Low diastolic blood pressure is not as common as high blood pressure but can be a dangerous condition nonetheless. Blood Pressure is the force applied by the blood against the walls of the vessels.

The normal or healthy average pressure usually ranges from 90/60 to 119/79 mmHg. The maximum that is acceptable is 120/80 mmHg but that number is sometimes considered to be the starting point of prehypertension. The prehypertension is the first step toward hypertension. A prehypertensive person is still healthy but must take the necessary precautions to prevent an increase of the blood pressure.

You will notice that blood pressure readings consist of 2 numbers that look like a fraction. The number in the top is the systolic pressure and the one in the bottom is called the diastolic blood pressure. The systolic is measured when the heart contracts and the diastolic is the one taken when the heart is relaxed. Both behave in a similar way if one goes up the other one has to rise as well. There has been reports that diastolic blood pressure seems to have a greater impact on the body that the systolic one.

The dangers of low diastolic blood pressure are as damaging as the high diastolic pressure if it gets too low.

High diastolic pressure can cause severe damage to the organs in the body like the heart, brain and kidneys.

Keeping the systolic pressure down to lower than 90 mmHg is very important to prevent complications. Cognitive problems have been identified as consequence of having the systolic too high. The ability to concentrate and perform certain tasks like reading and perform mathematical calculations can be disrupted if the diastolic pressure is too high. In the case of low diastolic blood pressure it can cause other problems too.
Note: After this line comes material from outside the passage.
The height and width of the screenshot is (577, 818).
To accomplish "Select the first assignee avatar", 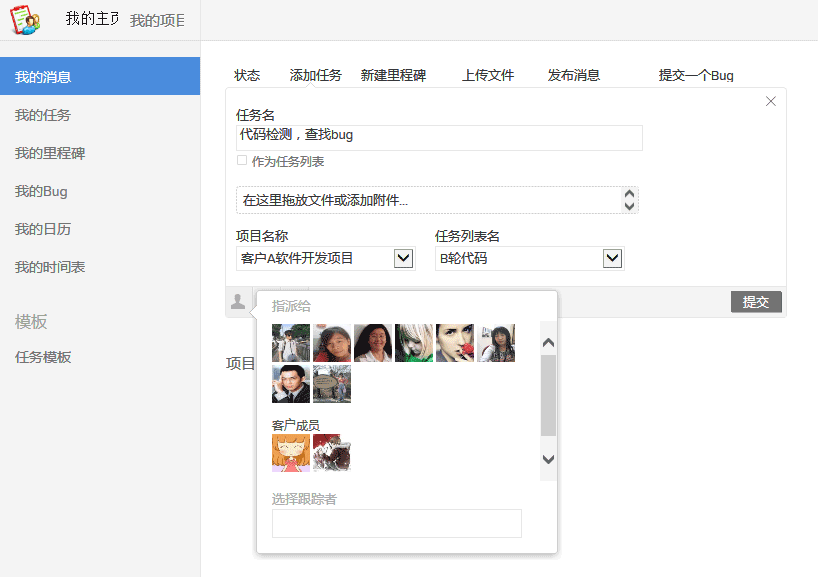I will click(x=291, y=343).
When the pressure gets too low some of the symptoms are dizziness and fainting. Low blood pressure means that blood is not reaching the organs efficiently and a poor amount of oxygen is being delivered to the organs.
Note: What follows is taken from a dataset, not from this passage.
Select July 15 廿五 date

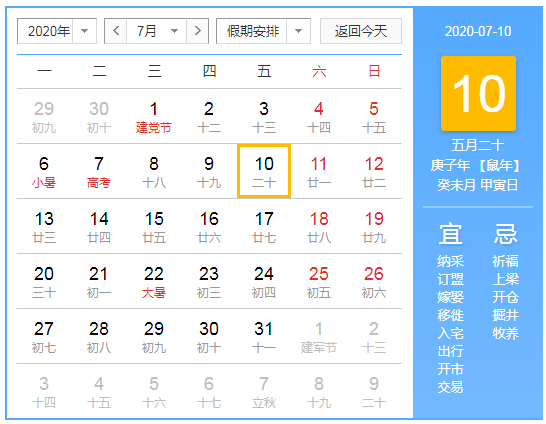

Chest pain and even heart attacks can be a consequence if not enough blood can reach the coronary arteries.

The kidneys can also fail to eliminate the waste of the body if the amount of blood reaching them is too little. Prolonged exposure to very low blood pressure can lead to shock and that can causes liver, lung, heart and brain failure.

Most of the cases of severe low blood pressure are treated with hydration with plenty of fluids and electrolytes. In mild cases fluids are taken orally but the most severe ones are provided intravenously.